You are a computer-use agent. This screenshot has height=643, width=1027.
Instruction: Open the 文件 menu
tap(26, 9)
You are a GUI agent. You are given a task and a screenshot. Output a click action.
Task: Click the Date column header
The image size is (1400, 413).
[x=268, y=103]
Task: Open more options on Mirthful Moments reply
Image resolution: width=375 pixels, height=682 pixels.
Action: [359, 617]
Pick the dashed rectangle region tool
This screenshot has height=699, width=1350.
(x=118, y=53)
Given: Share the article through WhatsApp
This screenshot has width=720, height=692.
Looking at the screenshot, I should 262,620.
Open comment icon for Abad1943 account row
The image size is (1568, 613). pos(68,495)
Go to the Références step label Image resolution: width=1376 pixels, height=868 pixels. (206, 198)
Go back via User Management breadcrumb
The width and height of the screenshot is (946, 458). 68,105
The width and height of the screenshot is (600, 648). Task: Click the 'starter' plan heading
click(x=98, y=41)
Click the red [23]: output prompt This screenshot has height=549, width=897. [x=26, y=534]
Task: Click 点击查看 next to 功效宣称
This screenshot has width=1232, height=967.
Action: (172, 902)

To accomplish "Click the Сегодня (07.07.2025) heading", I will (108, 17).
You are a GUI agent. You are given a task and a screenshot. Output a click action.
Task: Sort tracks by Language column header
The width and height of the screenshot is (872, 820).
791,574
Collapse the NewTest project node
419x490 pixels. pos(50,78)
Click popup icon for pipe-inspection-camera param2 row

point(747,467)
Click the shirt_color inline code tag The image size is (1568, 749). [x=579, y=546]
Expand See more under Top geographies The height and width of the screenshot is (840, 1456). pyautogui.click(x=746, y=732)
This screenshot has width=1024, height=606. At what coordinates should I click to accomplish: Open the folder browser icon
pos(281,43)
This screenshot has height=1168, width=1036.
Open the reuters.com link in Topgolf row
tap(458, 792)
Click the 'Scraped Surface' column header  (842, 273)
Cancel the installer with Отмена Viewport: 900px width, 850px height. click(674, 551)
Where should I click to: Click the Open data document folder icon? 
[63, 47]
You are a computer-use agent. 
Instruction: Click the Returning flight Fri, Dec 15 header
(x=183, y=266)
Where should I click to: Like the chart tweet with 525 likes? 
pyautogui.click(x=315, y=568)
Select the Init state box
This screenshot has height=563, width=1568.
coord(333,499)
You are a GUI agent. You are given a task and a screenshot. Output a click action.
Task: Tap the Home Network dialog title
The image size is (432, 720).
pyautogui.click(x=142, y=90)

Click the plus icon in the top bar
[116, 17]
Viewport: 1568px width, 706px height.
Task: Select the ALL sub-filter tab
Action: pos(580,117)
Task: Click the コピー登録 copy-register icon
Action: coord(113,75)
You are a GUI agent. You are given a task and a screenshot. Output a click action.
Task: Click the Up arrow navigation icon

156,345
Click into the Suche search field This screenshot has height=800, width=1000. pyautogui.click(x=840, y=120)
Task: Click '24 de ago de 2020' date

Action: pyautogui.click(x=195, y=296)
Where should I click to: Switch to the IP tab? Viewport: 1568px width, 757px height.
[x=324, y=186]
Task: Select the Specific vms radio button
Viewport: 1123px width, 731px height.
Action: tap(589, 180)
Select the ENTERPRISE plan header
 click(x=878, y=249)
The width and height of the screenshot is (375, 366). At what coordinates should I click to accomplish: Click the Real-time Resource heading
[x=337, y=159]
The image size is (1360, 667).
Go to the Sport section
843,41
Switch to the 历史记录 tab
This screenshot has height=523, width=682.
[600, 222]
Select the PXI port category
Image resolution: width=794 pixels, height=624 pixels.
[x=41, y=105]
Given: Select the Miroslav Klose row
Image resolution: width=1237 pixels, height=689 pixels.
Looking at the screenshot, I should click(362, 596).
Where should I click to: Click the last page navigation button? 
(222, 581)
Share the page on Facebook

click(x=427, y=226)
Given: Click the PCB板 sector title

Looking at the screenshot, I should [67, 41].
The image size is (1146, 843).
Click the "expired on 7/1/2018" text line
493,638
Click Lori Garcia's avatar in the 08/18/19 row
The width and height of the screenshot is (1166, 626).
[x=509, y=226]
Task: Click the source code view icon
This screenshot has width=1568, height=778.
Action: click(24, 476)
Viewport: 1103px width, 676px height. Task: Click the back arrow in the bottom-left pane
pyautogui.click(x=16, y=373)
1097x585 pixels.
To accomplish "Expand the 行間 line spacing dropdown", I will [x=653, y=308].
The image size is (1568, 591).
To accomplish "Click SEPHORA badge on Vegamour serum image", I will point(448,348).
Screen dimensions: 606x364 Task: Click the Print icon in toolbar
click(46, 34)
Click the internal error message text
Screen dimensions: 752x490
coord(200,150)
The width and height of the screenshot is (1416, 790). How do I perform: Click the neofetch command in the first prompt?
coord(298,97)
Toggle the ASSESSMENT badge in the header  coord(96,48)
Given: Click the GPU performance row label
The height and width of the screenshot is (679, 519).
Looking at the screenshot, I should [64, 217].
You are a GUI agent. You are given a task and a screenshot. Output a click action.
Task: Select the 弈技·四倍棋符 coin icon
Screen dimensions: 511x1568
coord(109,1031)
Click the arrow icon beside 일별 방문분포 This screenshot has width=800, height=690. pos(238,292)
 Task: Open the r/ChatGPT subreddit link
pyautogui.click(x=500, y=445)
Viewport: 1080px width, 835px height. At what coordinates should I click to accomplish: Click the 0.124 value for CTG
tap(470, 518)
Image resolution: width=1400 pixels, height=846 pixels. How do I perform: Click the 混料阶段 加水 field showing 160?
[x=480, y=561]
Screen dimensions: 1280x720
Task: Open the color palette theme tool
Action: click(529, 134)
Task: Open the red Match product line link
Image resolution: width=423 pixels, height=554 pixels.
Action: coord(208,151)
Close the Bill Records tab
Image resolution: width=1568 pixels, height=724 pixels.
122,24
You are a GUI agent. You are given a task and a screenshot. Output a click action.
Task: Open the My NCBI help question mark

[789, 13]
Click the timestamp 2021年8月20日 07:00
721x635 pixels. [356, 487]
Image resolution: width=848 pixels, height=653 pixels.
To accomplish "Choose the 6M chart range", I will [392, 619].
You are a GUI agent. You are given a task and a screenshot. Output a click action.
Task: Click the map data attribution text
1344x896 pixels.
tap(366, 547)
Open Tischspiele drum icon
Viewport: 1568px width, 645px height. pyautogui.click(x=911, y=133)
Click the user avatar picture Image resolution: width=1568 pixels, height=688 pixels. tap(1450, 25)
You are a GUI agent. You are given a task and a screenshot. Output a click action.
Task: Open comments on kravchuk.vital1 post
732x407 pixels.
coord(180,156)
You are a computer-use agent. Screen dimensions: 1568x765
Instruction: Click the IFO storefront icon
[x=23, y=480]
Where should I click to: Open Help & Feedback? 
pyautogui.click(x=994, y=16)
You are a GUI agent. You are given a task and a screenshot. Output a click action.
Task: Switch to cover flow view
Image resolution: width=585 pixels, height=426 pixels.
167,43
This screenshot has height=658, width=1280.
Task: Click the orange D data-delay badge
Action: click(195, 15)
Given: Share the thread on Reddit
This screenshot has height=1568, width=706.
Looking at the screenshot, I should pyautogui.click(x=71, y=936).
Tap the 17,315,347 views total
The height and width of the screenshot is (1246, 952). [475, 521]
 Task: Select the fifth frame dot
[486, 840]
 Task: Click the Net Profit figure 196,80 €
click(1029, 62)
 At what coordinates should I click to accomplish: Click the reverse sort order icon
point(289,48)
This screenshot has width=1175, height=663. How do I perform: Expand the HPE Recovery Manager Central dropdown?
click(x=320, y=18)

::::::::

(HOW TO COMPLETE THIS TASK) Output, unchanged, the lines from the line with "1344x896 pixels." through the final line of the material.

(TASK RESPONSE)
1344x896 pixels.
tap(366, 547)
Open Tischspiele drum icon
Viewport: 1568px width, 645px height. pyautogui.click(x=911, y=133)
Click the user avatar picture Image resolution: width=1568 pixels, height=688 pixels. tap(1450, 25)
You are a GUI agent. You are given a task and a screenshot. Output a click action.
Task: Open comments on kravchuk.vital1 post
732x407 pixels.
coord(180,156)
You are a computer-use agent. Screen dimensions: 1568x765
Instruction: Click the IFO storefront icon
[x=23, y=480]
Where should I click to: Open Help & Feedback? 
pyautogui.click(x=994, y=16)
You are a GUI agent. You are given a task and a screenshot. Output a click action.
Task: Switch to cover flow view
Image resolution: width=585 pixels, height=426 pixels.
167,43
This screenshot has height=658, width=1280.
Task: Click the orange D data-delay badge
Action: click(195, 15)
Given: Share the thread on Reddit
This screenshot has height=1568, width=706.
Looking at the screenshot, I should pyautogui.click(x=71, y=936).
Tap the 17,315,347 views total
The height and width of the screenshot is (1246, 952). [475, 521]
 Task: Select the fifth frame dot
[486, 840]
 Task: Click the Net Profit figure 196,80 €
click(1029, 62)
 At what coordinates should I click to accomplish: Click the reverse sort order icon
point(289,48)
This screenshot has width=1175, height=663. How do I perform: Expand the HPE Recovery Manager Central dropdown?
click(x=320, y=18)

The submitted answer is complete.